Environmental temperature change and the stability of nervous systems in marine animals
Many kinds of marine animals are poikilothermic, meaning that they tolerate substantial changes in core body temperature. This contrasts with homeotherms, which regulate temperature, either internally or by actively seeking locations in the environment in specific temperature ranges. The underlying mechanisms of temperature resilience are poorly understood, and do not occur trivially in any biochemical system where rates of the underlying processes are strongly temperature dependent. This presents several deep open questions: How does the nervous systems and physiology of poikilotherms maintain function across wide temperature ranges? What are the limits of this resilience? Can we reverse engineer the dynamics and structure of systems that are inherently temperature robust? I will present recent findings from a theory-driven experimental collaboration that addresses these questions in a classic model system: the crustacean stomatogastric central pattern generator (CPG).
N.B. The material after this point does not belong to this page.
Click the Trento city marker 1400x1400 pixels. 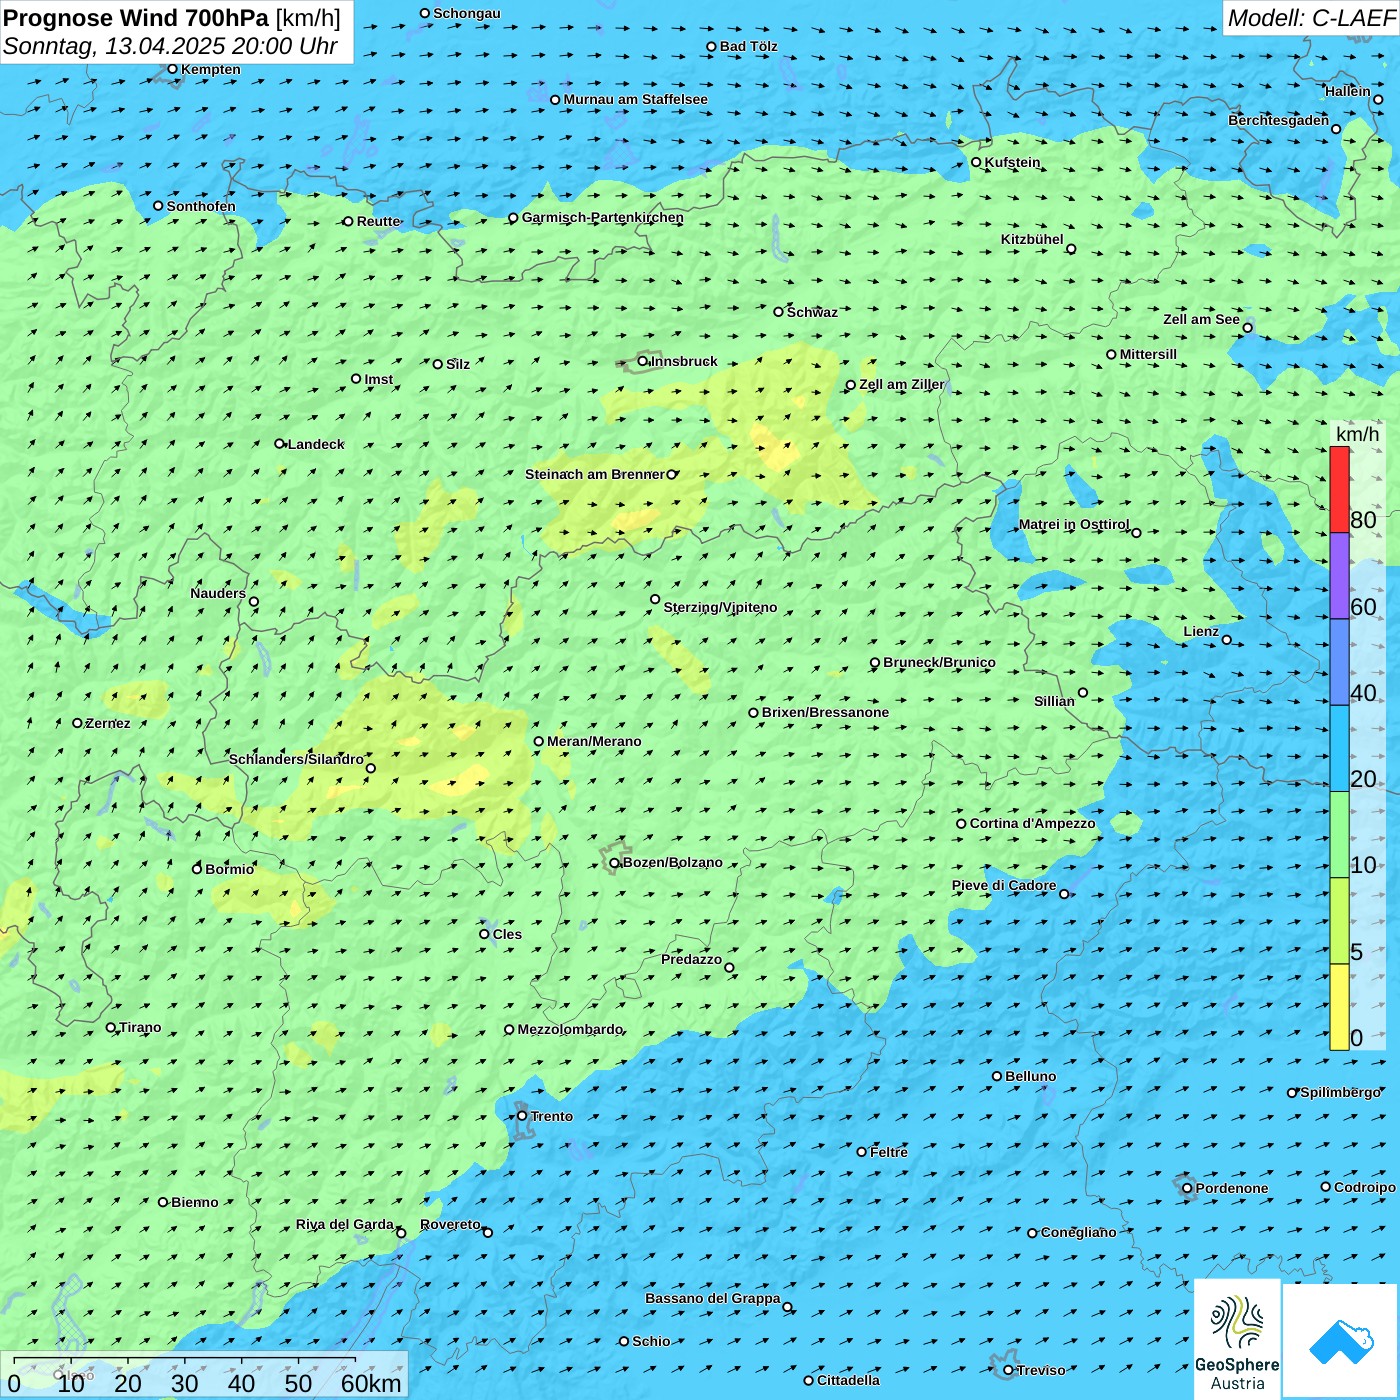click(x=522, y=1116)
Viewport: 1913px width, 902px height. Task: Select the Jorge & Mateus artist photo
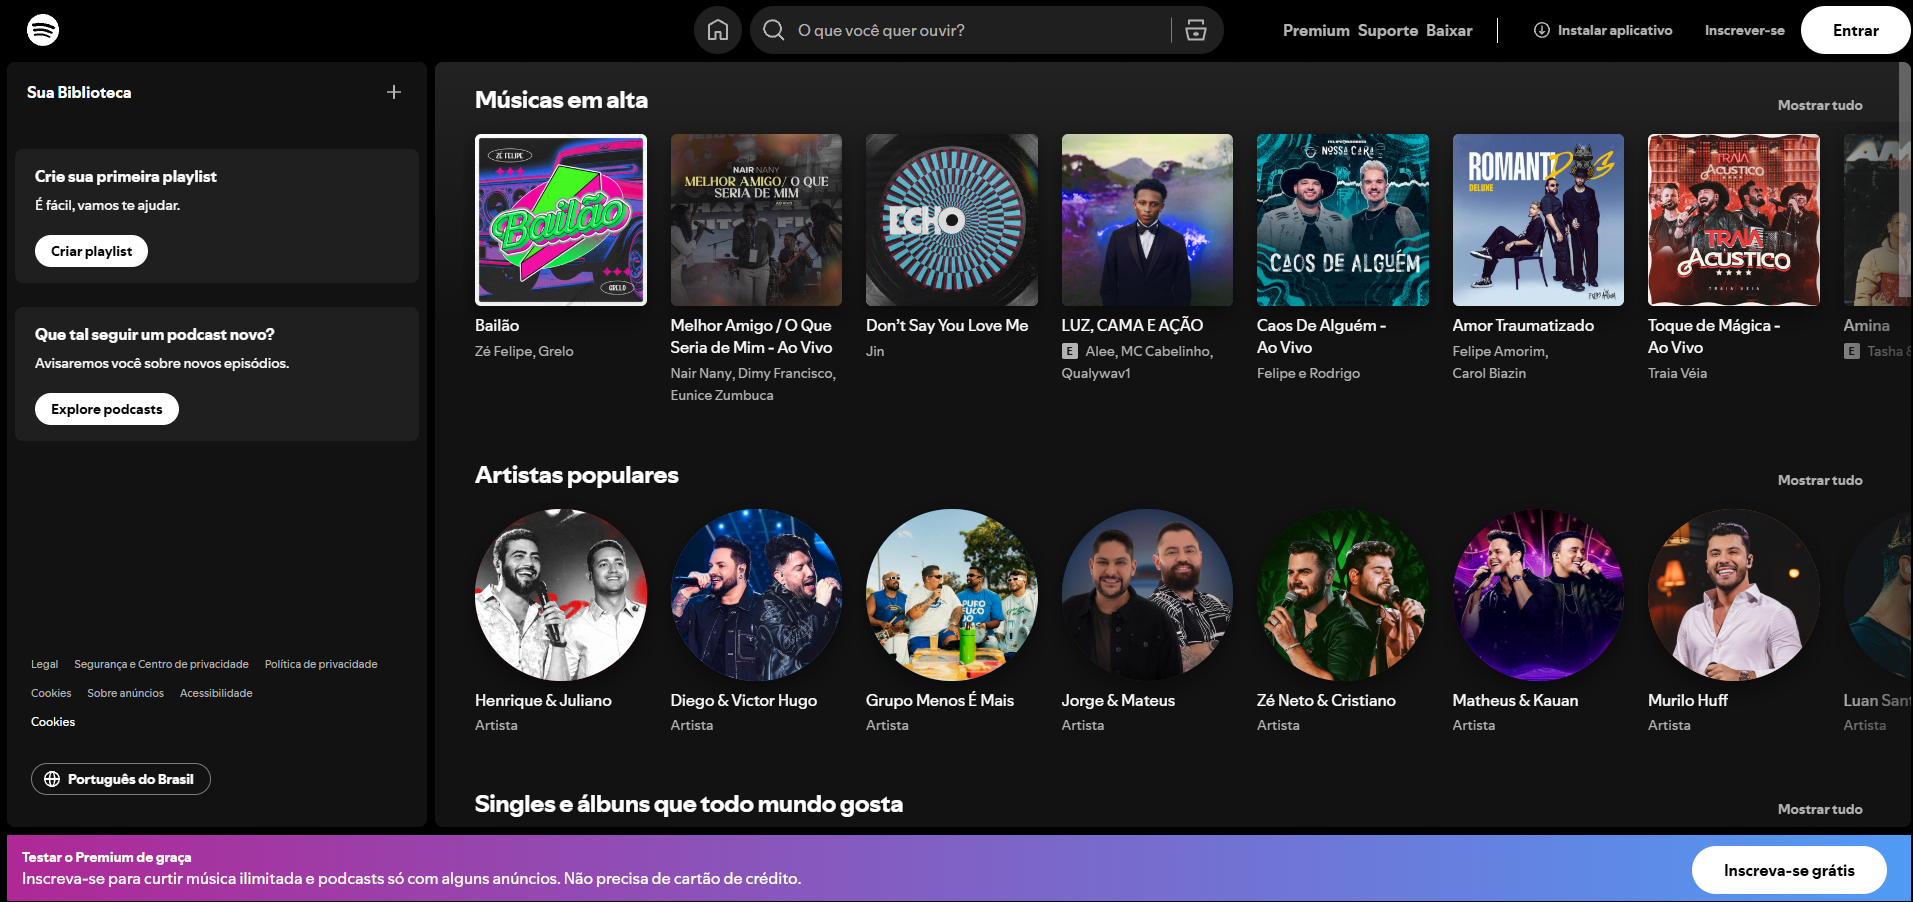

When characterising temperature and pH dependent changes in CPG dynamics, we found substantial variability in the critical temperature and pH at which crustacean CPG motor activity ‘crashes’. In other words, as pH and temperature are independently ramped, CPG preparations reversibly transition from their normal, physiological firing pattern to aberrant, seizure like activity and/or silence. Remarkably, despite large variation from animal to animal, we uncovered a universal mathematical structure in the network activity that could qualitatively account for all transitions in CPG activity that we observed. These findings pave the way for current and future work in which we will attempt to control CPG activity using realtime, data driven models of CPG dynamics.
This work is supported by the Kavli Foundation.